Wells, H.G.: Wenn der Schläfer erwacht
Autorin/Autor: Wells, H.G.
Genre:
Buchbesprechung verfasst von: Andreas
Als Graham erwacht, hat er zweihundert, genau genommen zweihundertunddrei Jahre lang geschlafen. Das Jahr 1899 ist das letzte Jahr, aus dem er noch Erinnerungen hat, dann fiel er in eine unheimliche, unerklärliche Starre und niemand rechnete mehr mit seinem Erwachen. Und jetzt ist er hier angekommen, mehr als 200 Jahre später.
Hier, das ist London. Eine Stadt allerdings, die ihm fremder nicht sein könnte und dabei ist die manchmal eigenartige Sprache und das fremdartige Zahlensystem noch die geringste der Fremdartigkeiten.
Graham, das erfährt er bald nach seinem Erwachen, ist der „Schläfer“, der Mann, der seit vielen Jahren der Herrscher der Welt ist. Einst vermachten ihm zwei Männer ihr Vermögen, schufen eine Treuhandgesellschaft um es zu verwalten. Und das Verwalten vermehrte seine Vermögen, immer mehr, unaufhörlich, bis ihm nun die Hälfte der Welt gehört. Dies ist der Moment in dem er erwacht.
Aus den Mitgliedern des Treuhandfonds wurde der Rat, der die Welt regiert. Eine Welt, in der sich mit Grahams Erwachen die Revolution erhebt, die die Herrschaft des Rates beenden will. 150 Jahre lang beherrschte der Rat die Menschheit, griff Schritt für Schritt in alle Lebensbereiche ein und wurde zur uneingeschränkten Macht. Die Mehrzahl der Menschen wird schon lange von der Bildung fern gehalten, womit auch zukünftig das Regime abgesichert werden soll.
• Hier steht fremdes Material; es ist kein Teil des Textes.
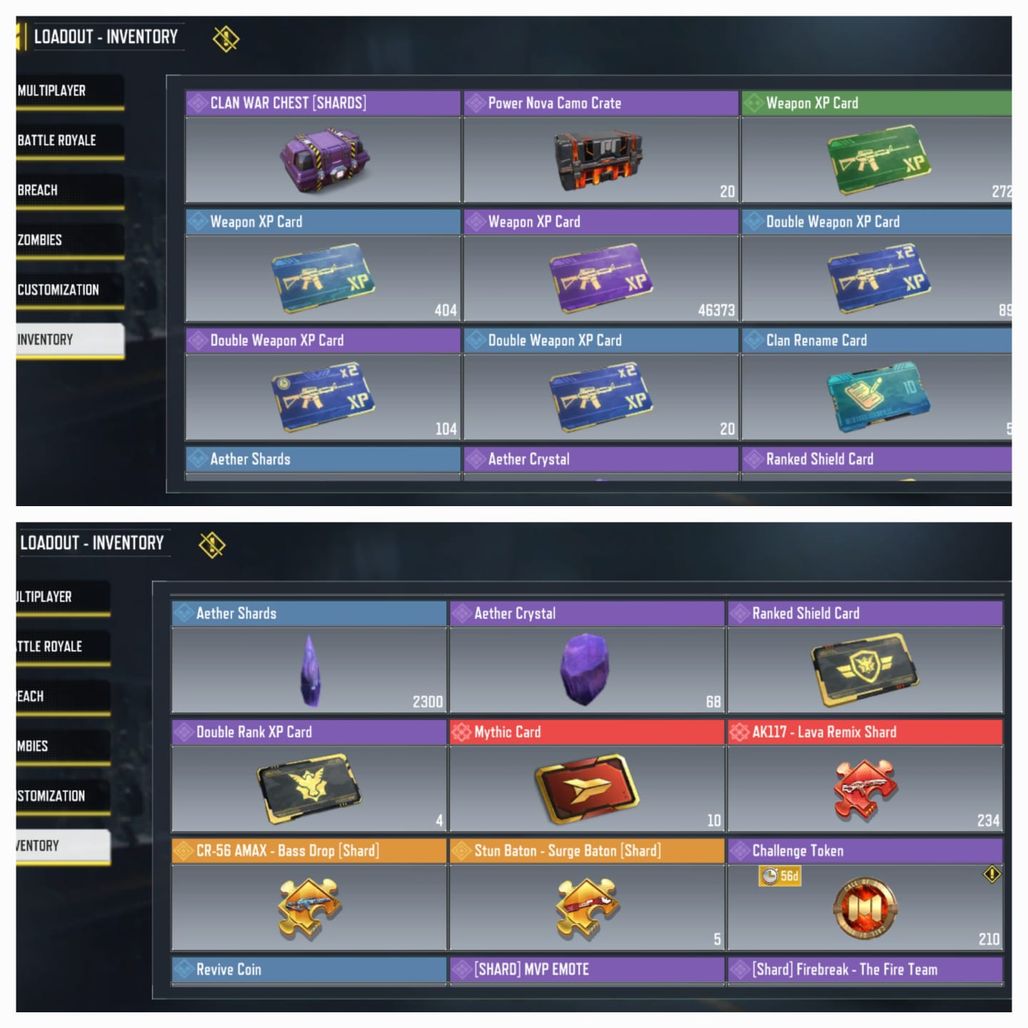Select the Power Nova Camo Crate item
This screenshot has height=1028, width=1028.
598,160
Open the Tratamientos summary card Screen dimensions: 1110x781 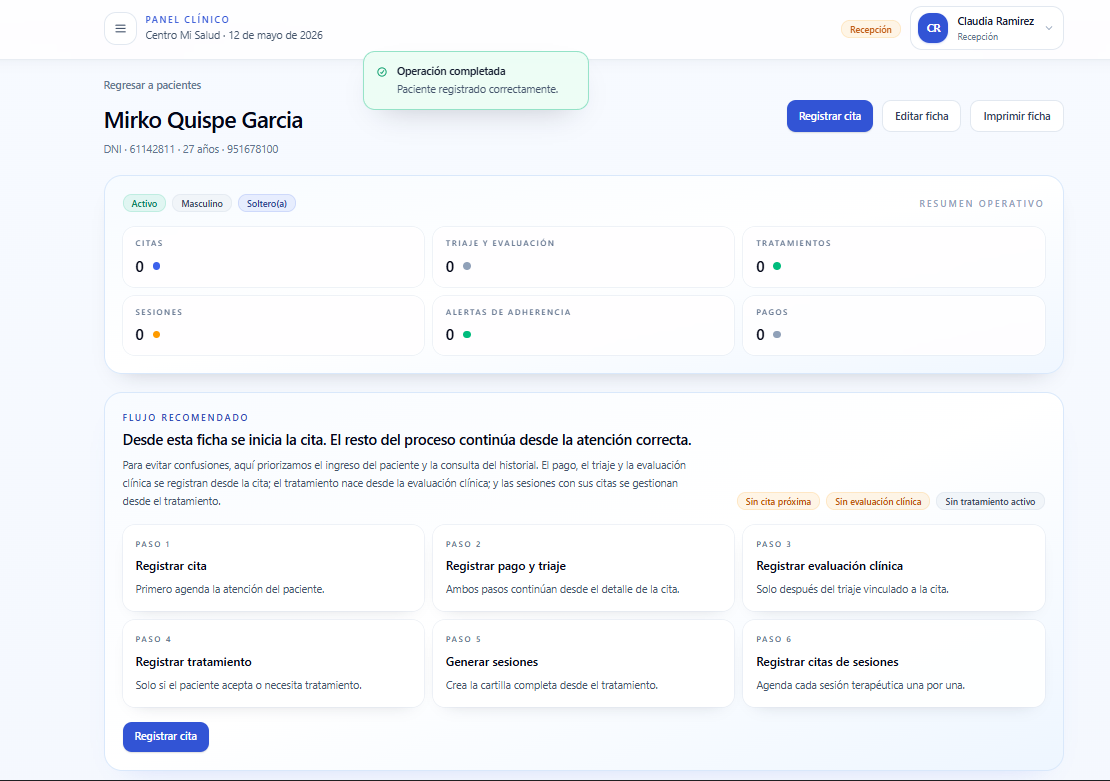click(893, 257)
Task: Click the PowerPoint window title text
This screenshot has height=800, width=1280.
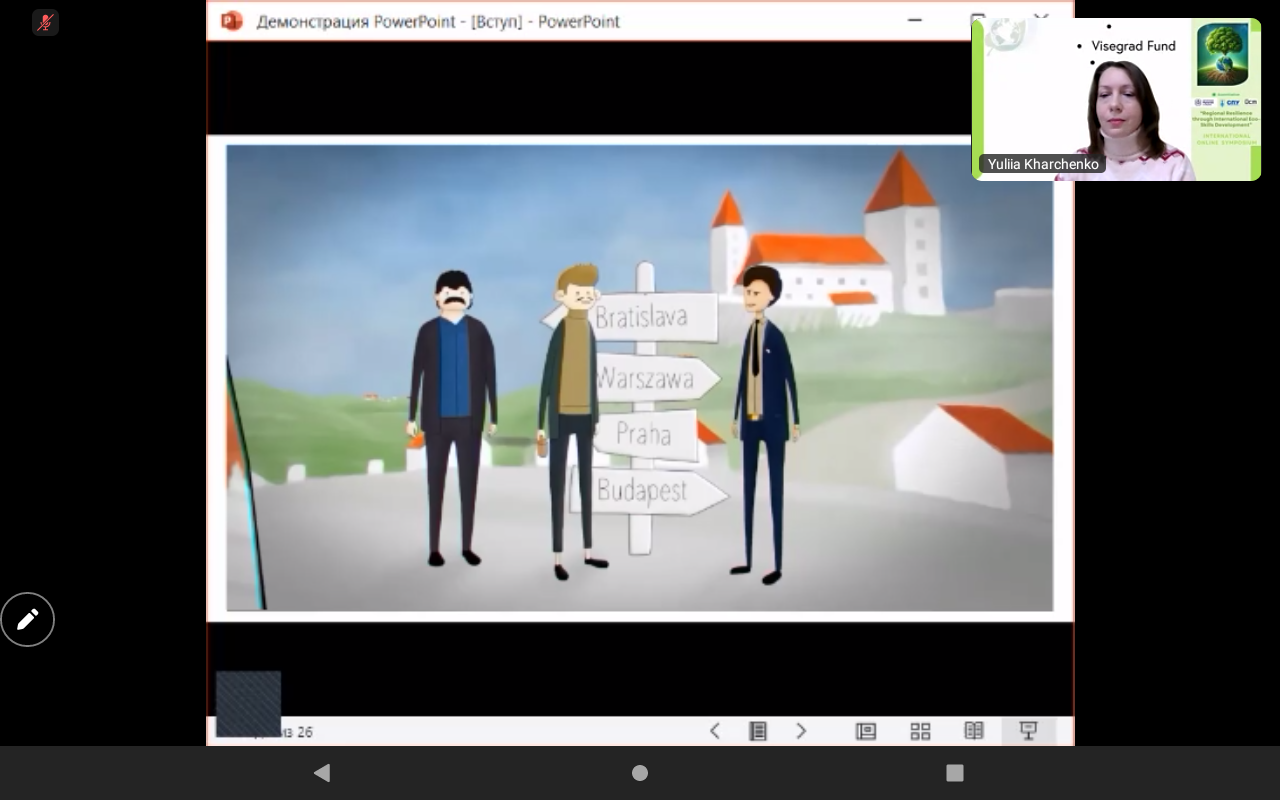Action: [x=438, y=21]
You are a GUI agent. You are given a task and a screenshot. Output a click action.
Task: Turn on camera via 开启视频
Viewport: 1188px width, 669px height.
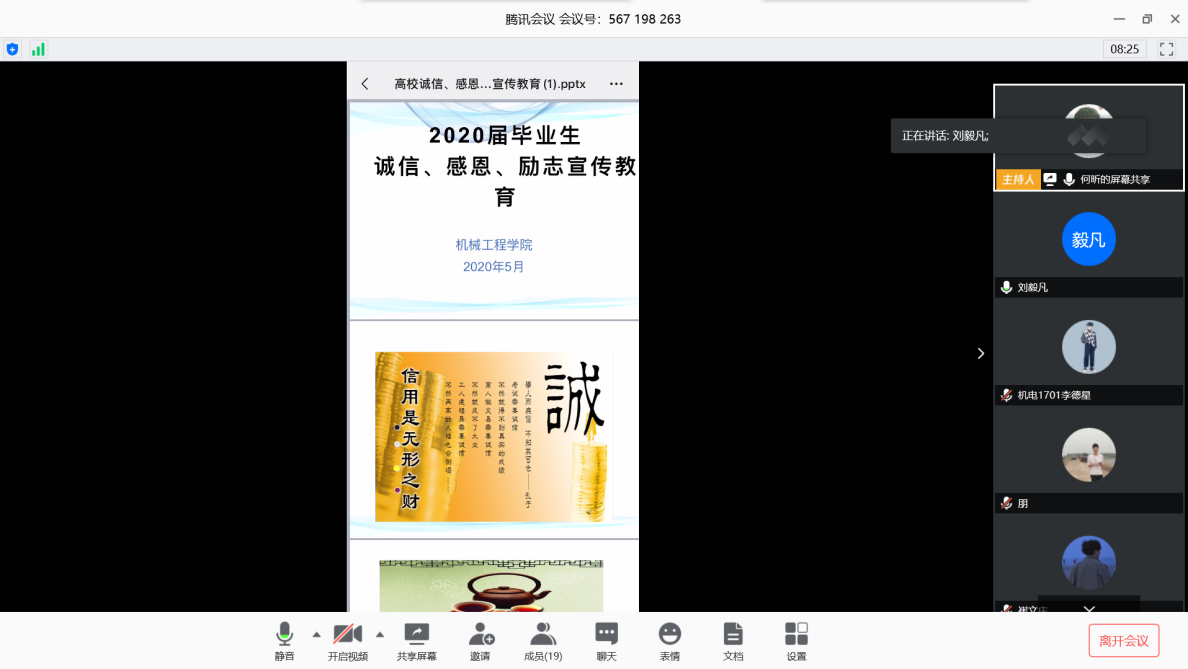pos(347,640)
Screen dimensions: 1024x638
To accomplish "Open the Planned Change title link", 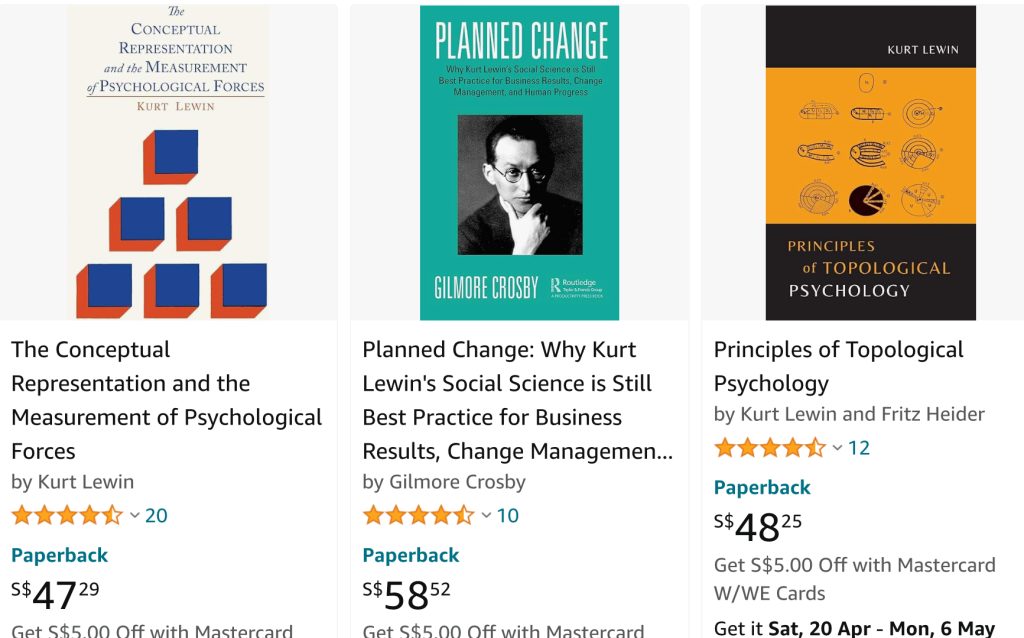I will [517, 400].
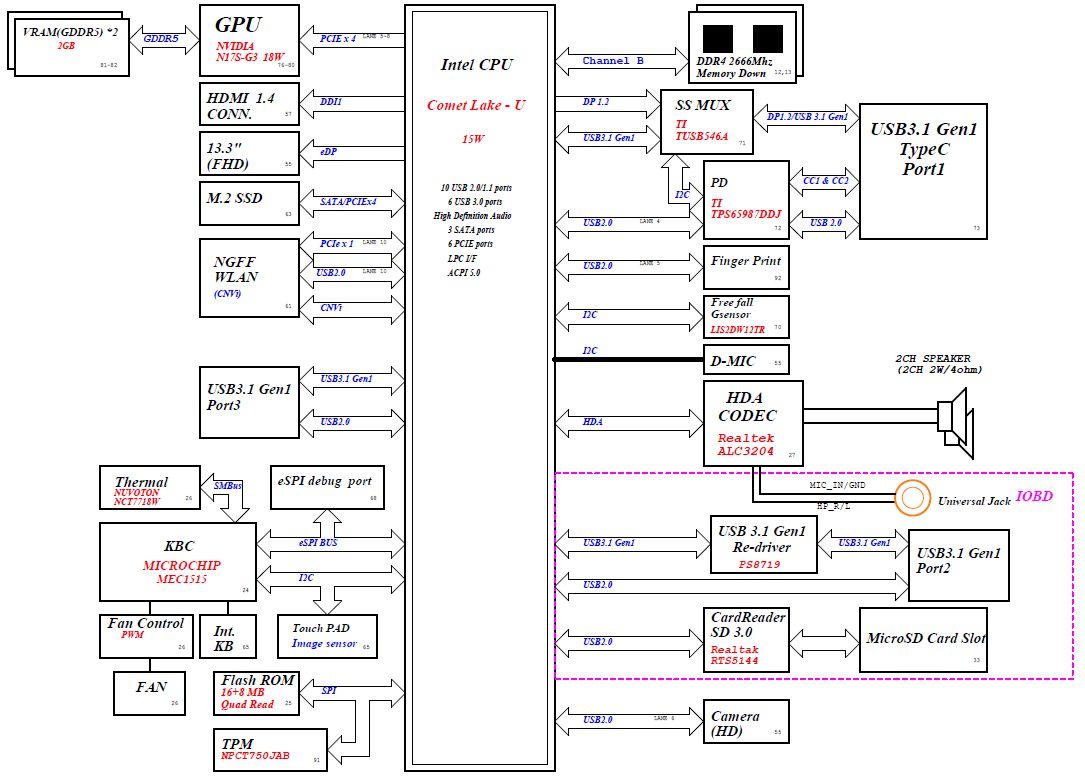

Wichtiges wird von nur Wenigen gesteuert und nur diese Wenigen können ein selbstbestimmtes Leben führen, während die große Masse in einer Art der modernen Sklaverei dahinlebt.
Doch was ist nun das Ziel des geheimnisvollen Mannes namens Ostrog, dem Führer dieser Revolution, der Graham wie selbstverständlich für seine Ziele einspannt?
H.G. Wells. beschreibt eine Welt, die von heute aus gesehen noch weitere rund 100 Jahre in der Zukunft liegt. Damit sind wir heute so ziemlich genau in der Mitte zwischen dem Erscheinen des Buches und Grahams Erwachen – ein guter Zeitpunkt, um Wells‘ Utopien einem Vergleich mit unserer Realität zu unterziehen.
In seiner erdachten Zukunft haben u.a. die Strassen die Schiene zur Gänze ersetzt (das haben wir gerade noch abgewendet), gibt es nur noch die Metropolen, die kleinen Orte sind verschwunden, regiert die Wirtschaft und hält sich die Politik als demokratischen Deckmantel, ist die Zivilisation weltweit vernetzt. Nun, da liegt Wells gar nicht so schlecht mit vielen seiner Prognosen.
Besser als angenommen geht es uns mit dem Fernsehen, denn das ist bei uns in Farbe und nicht Schwarz/Weiß, wie es Wells beschreibt. Dafür kennt er aber auch schon Satellitenübertragung und drahtloses Telefon.
Lesenswert nicht nur wegen der Phantasie, mit der H.G. Wells zu Werke ging sondern auch als Mahnmal dafür, welche Richtung unsere Welt nehmen könnte, wenn wir nicht zur rechten Zeit die richtigen Entscheidungen treffen.